Capaian positif ini menjadi bukti kerja kolektif nasional lewat kebijakan fiskal dan moneter yang saling menopang sehingga pertumbuhan dan stabilitas dapat berjalan beriringan.
Presiden Prabowo Subianto memberikan apresiasi kepada Bank Indonesia yang dinilai konsisten menjaga stabilitas perekonomian sambil mendorong pertumbuhan yang lebih kuat.
Dalam sambutan yang ditayangkan pada relay live streaming Pertemuan Tahunan Bank Indonesia (PTBI) 2025 di Kantor Perwakilan Bank Indonesia Provinsi Banten, ia menegaskan pentingnya kemandirian ekonomi nasional.
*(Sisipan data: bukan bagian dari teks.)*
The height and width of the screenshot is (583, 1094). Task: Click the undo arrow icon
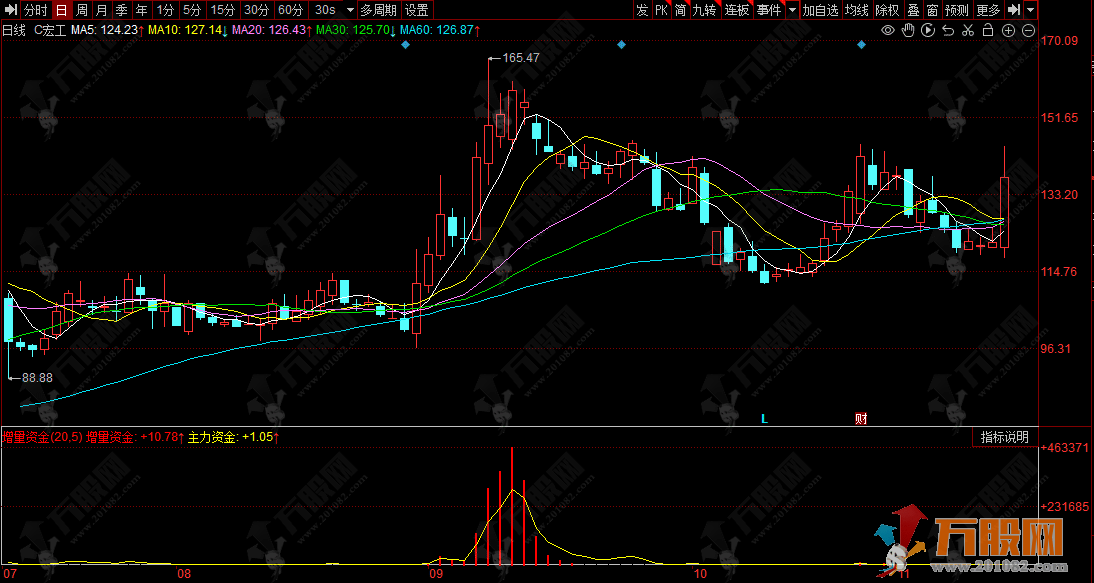point(948,31)
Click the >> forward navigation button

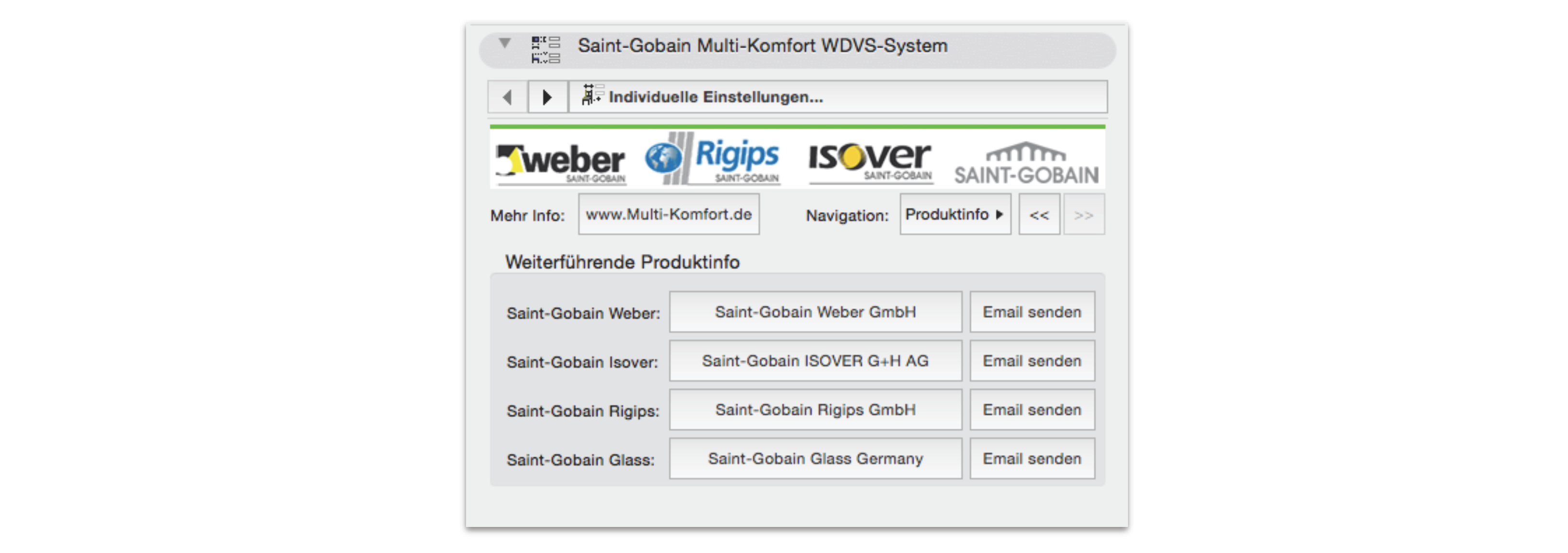1084,215

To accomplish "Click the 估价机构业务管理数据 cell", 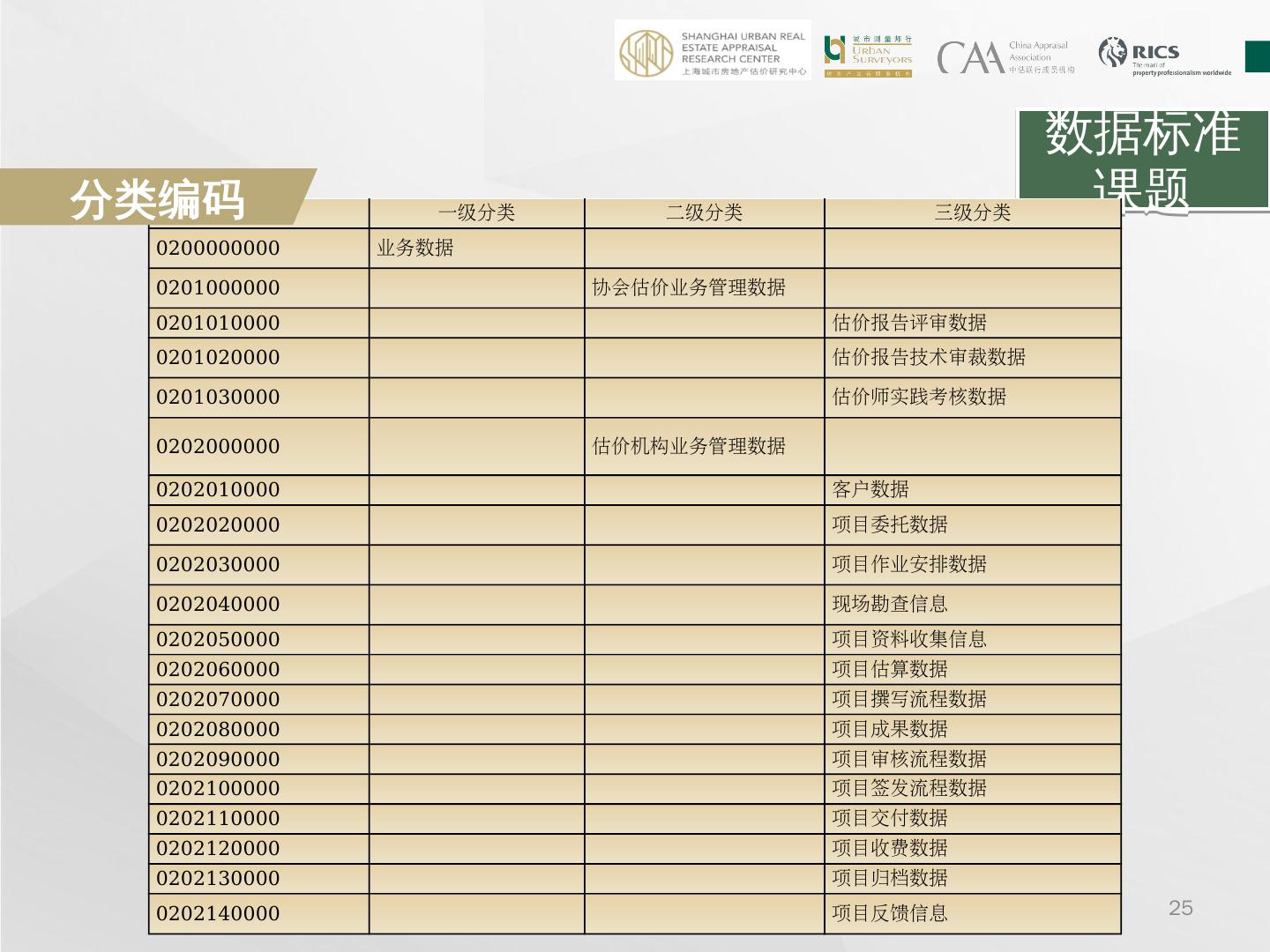I will [x=689, y=446].
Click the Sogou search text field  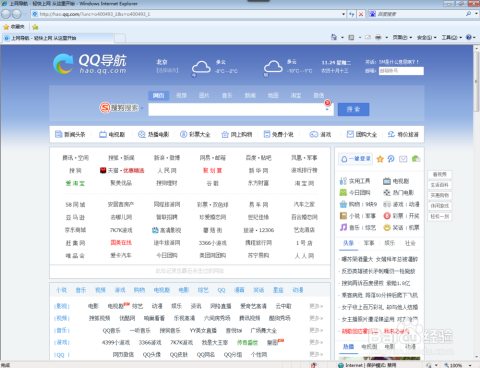(236, 109)
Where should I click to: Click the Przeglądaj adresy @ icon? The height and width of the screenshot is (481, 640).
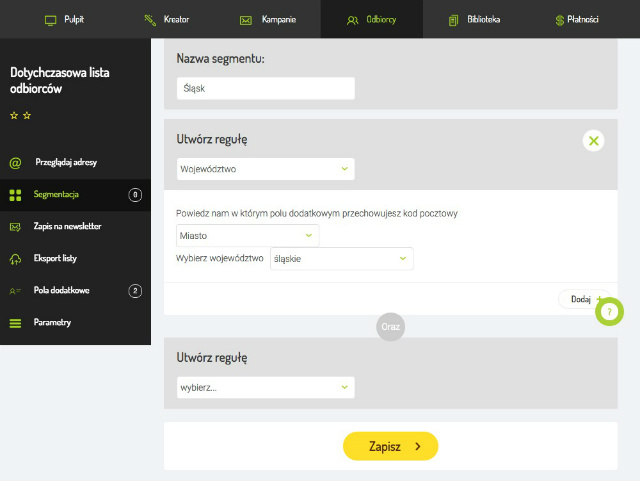(x=15, y=163)
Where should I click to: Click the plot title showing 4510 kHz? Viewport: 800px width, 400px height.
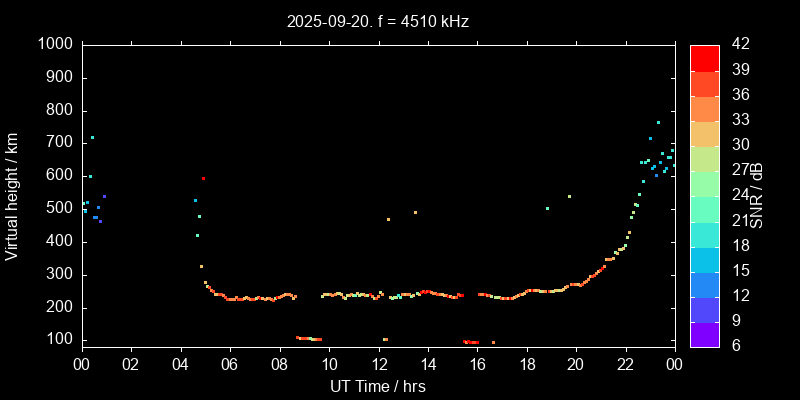[x=378, y=20]
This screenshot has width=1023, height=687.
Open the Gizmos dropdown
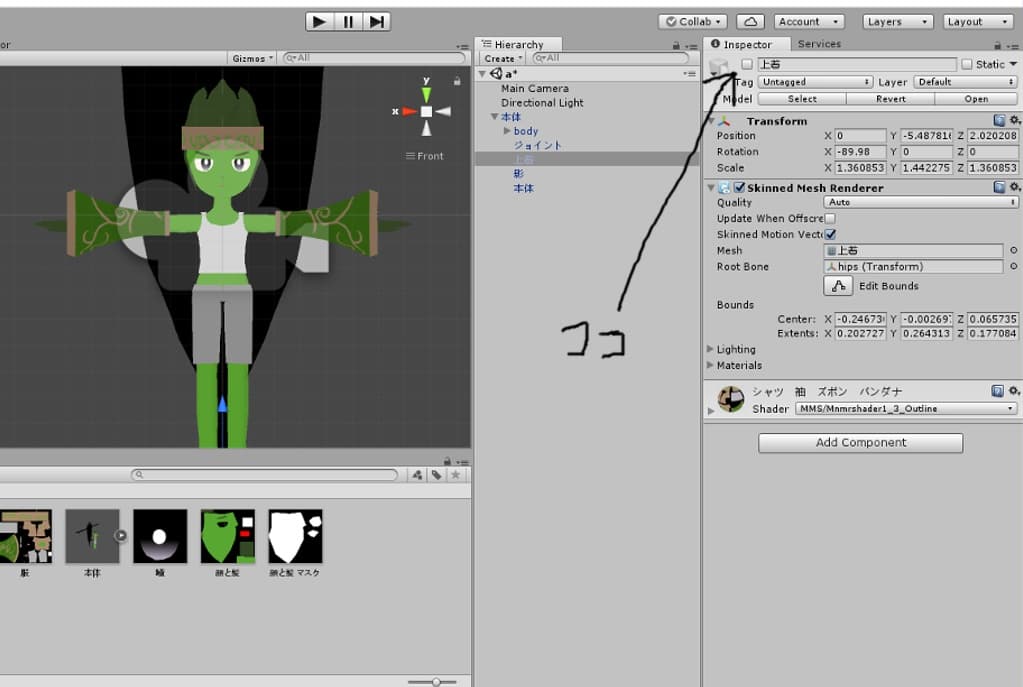click(253, 58)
“Kita harus percaya kepada kekuatan kita sendiri dan tidak boleh tergantung kepada negara lain. Saling mengisi, saling membantu, dan sekarang saatnya memberikan solusi yang tepat kepada rakyat. Kebijakan perlu dirumuskan dengan ketenangan, dilaksanakan dengan kepercayaan diri dan dengan tekad untuk berdiri di atas kaki kita sendiri,” ujarnya.
PTBI tahun ini mengusung tema “Tangguh dan Mandiri: Sinergi Mendorong Pertumbuhan Ekonomi Lebih Tinggi dan Berdaya Tahan”.
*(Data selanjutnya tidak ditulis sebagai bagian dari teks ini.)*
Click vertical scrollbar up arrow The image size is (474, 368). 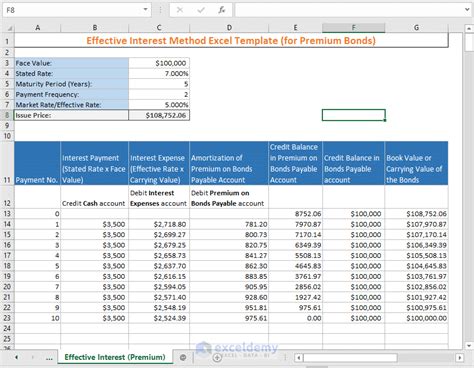point(469,29)
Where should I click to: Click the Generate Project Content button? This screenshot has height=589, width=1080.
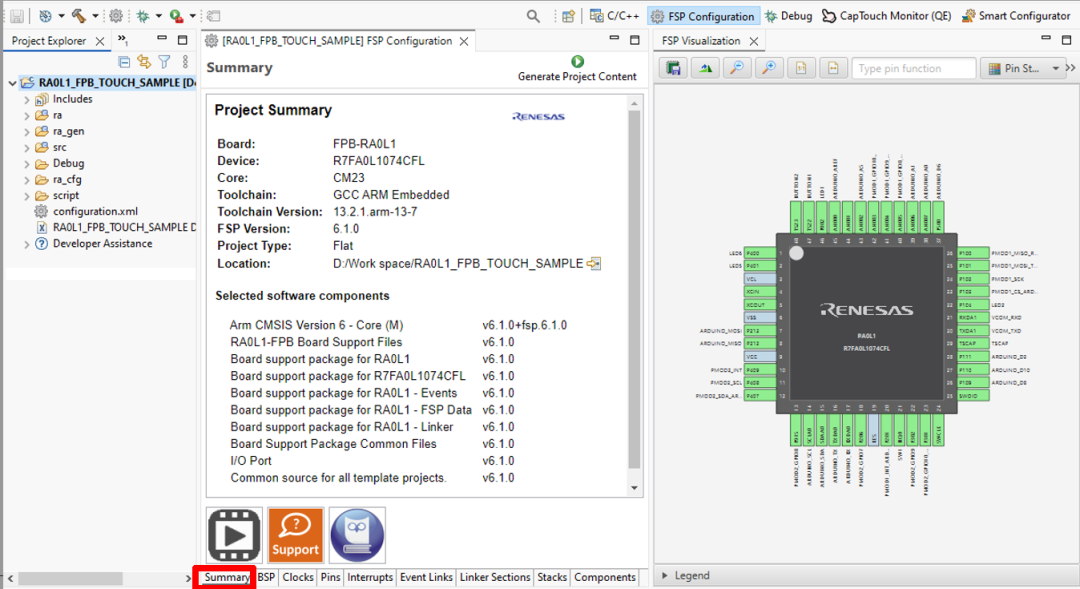pos(577,69)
Gubernur Bank Indonesia, Perry Warjiyo, menegaskan optimisme bahwa perekonomian Indonesia pada 2026 akan lebih baik dengan pertumbuhan yang lebih tangguh.
Bank Indonesia memproyeksikan pertumbuhan ekonomi Indonesia pada 2025 berada di kisaran 4,7–5,5 persen, meningkat dari proyeksi 2024 yang berada di kisaran 4,9–5,7 persen.
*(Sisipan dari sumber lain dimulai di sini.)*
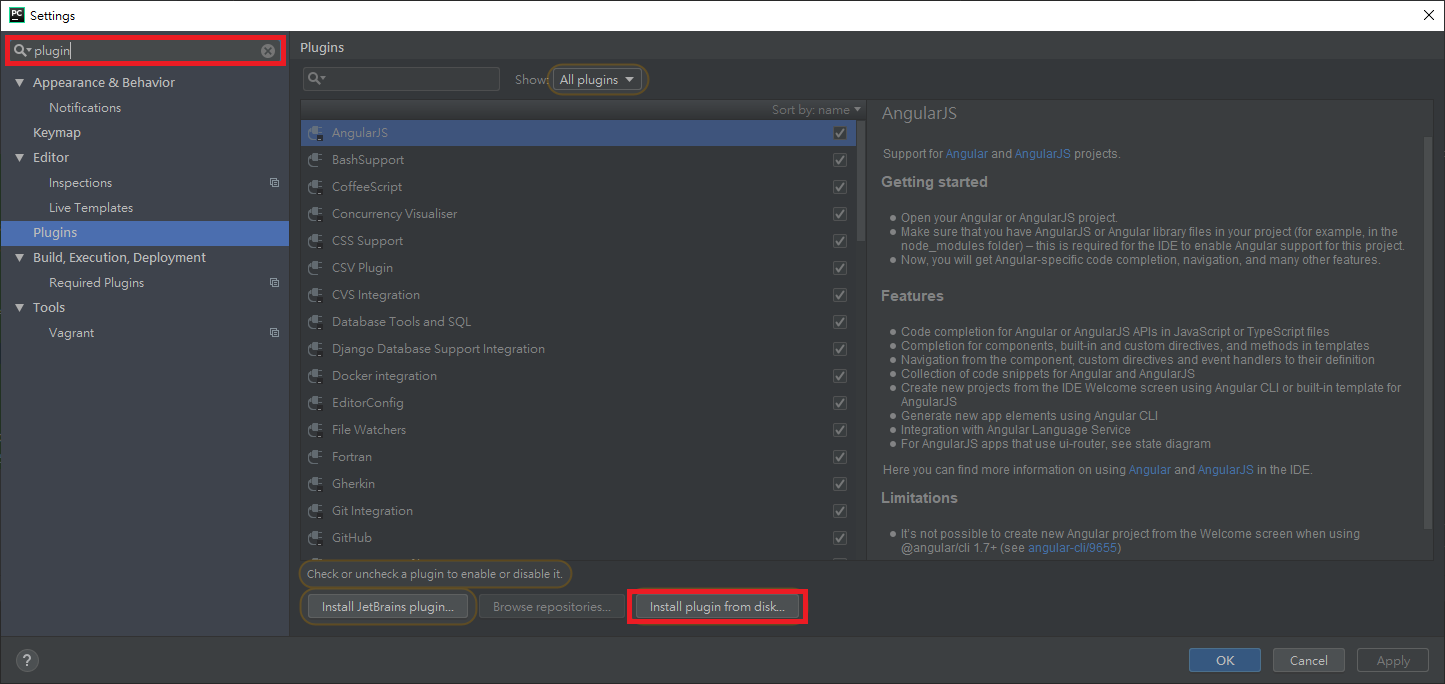The width and height of the screenshot is (1445, 684).
Task: Uncheck the BashSupport plugin checkbox
Action: pos(840,160)
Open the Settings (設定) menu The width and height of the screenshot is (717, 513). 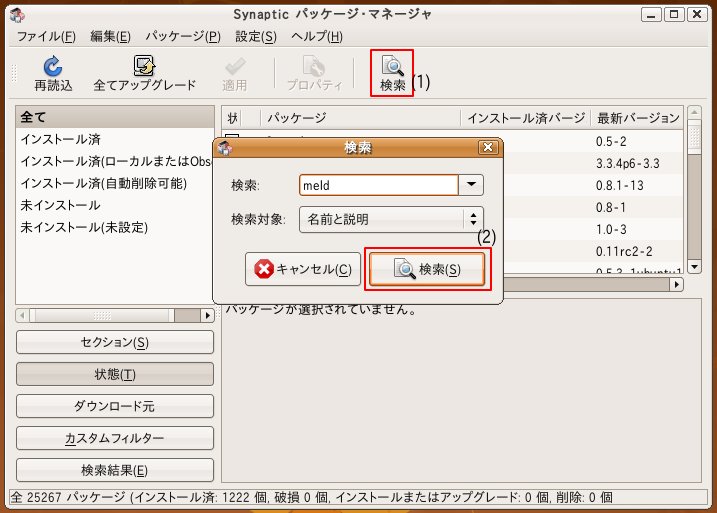tap(255, 37)
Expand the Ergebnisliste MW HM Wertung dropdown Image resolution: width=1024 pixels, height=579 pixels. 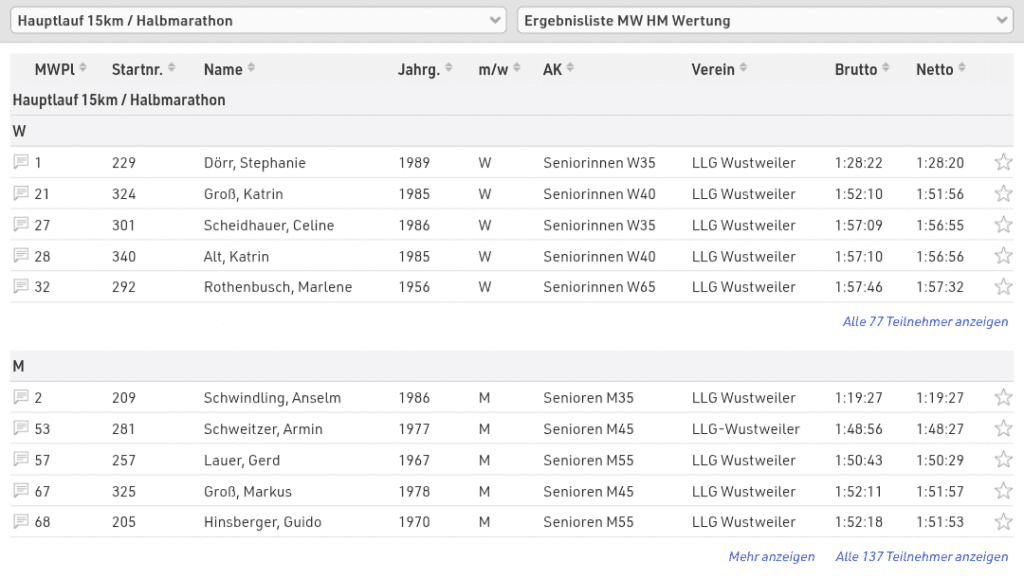(765, 21)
Proyeksi ini didukung oleh pertumbuhan konsumsi dan investasi yang diperkirakan tumbuh lebih tinggi, sementara koordinasi antara BI dan pemerintah disebut menjadi faktor penting menjaga stabilitas makroekonomi.
Perry Warjiyo memaparkan lima tantangan global yang harus dicermati, termasuk keberlanjutan kebijakan tarif AS, perlambatan ekonomi dunia, kenaikan suku bunga negara maju, risiko sistem keuangan global, serta perkembangan kripto dan stablecoin.
Ia menekankan pentingnya sinergi kebijakan untuk memperkuat transformasi ekonomi nasional. Sinergi tersebut mencakup memperkuat stabilitas makroekonomi dan sistem keuangan, mendorong pertumbuhan lebih tinggi dan berdaya tahan, peningkatan pembiayaan perekonomian dan pasar keuangan, mengakselerasi digitalisasi ekonomi-keuangan nasional dan memperkuat kerja sama ekonomi bilateral dan regional.